- **Rows**:
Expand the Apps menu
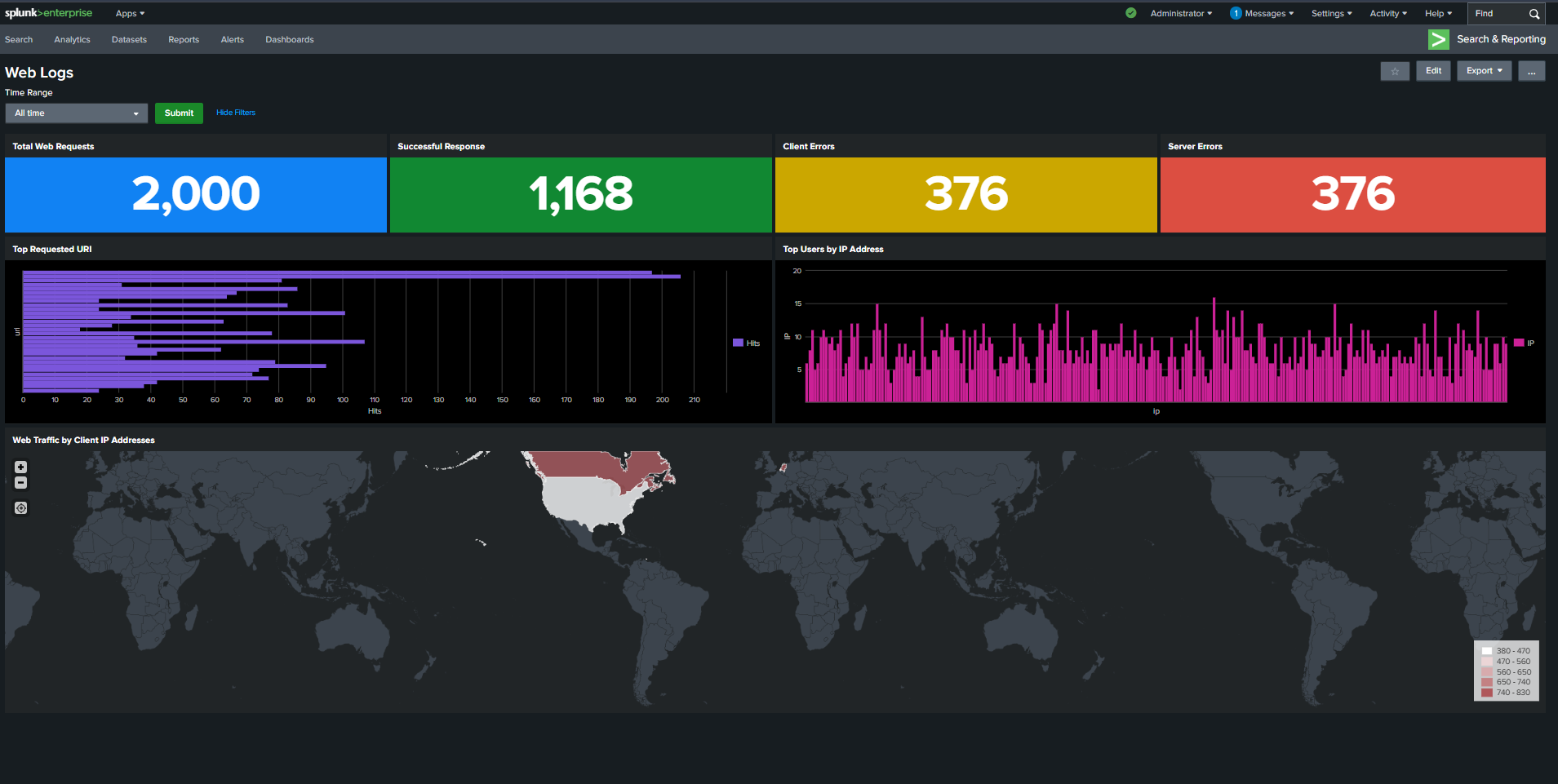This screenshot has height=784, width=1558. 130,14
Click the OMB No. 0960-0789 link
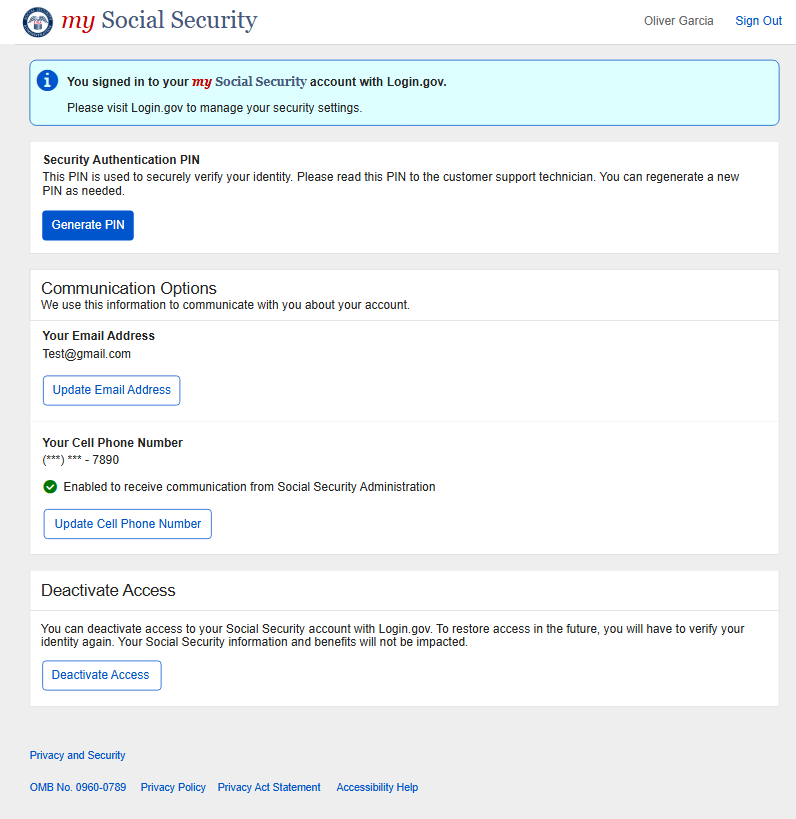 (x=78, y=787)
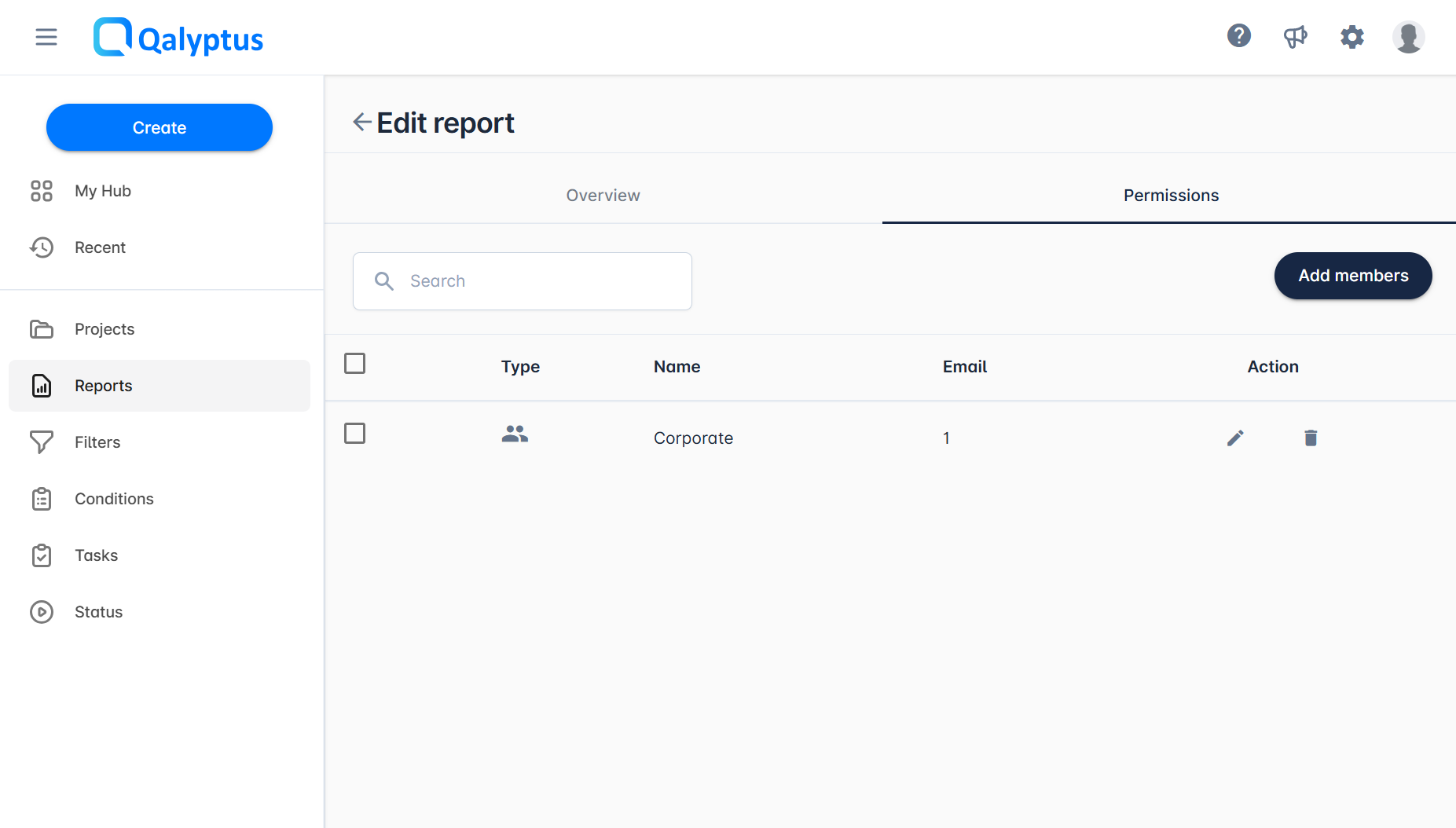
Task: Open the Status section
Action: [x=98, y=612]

* * *

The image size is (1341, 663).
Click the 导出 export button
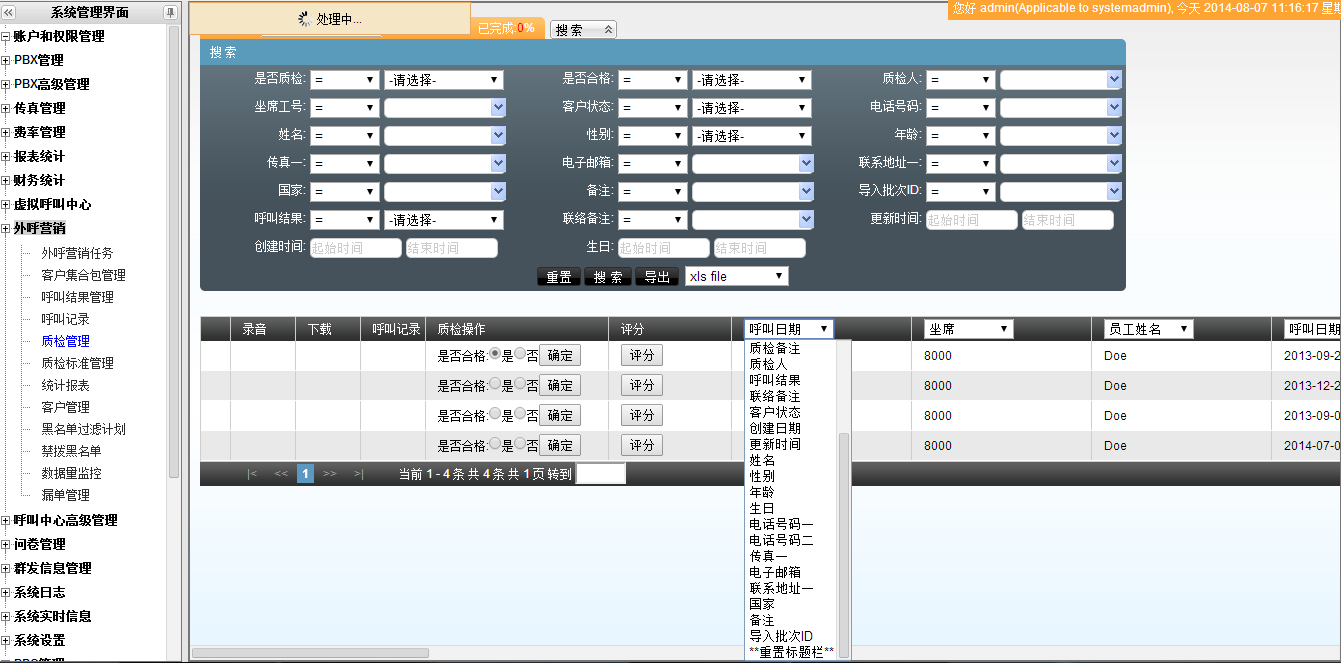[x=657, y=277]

- **Problem description**: Copy the listing word for word, from the line that contains "Expand the Apps menu" through the line that contains "Action: [x=98, y=612]", including both of those lines. Leave the pictures out of your answer.

- **Written answer**:
Expand the Apps menu
This screenshot has height=784, width=1558. 130,14
Click the OMB No. 0960-0789 link
 (x=78, y=787)
Task: Open the Status section
Action: [x=98, y=612]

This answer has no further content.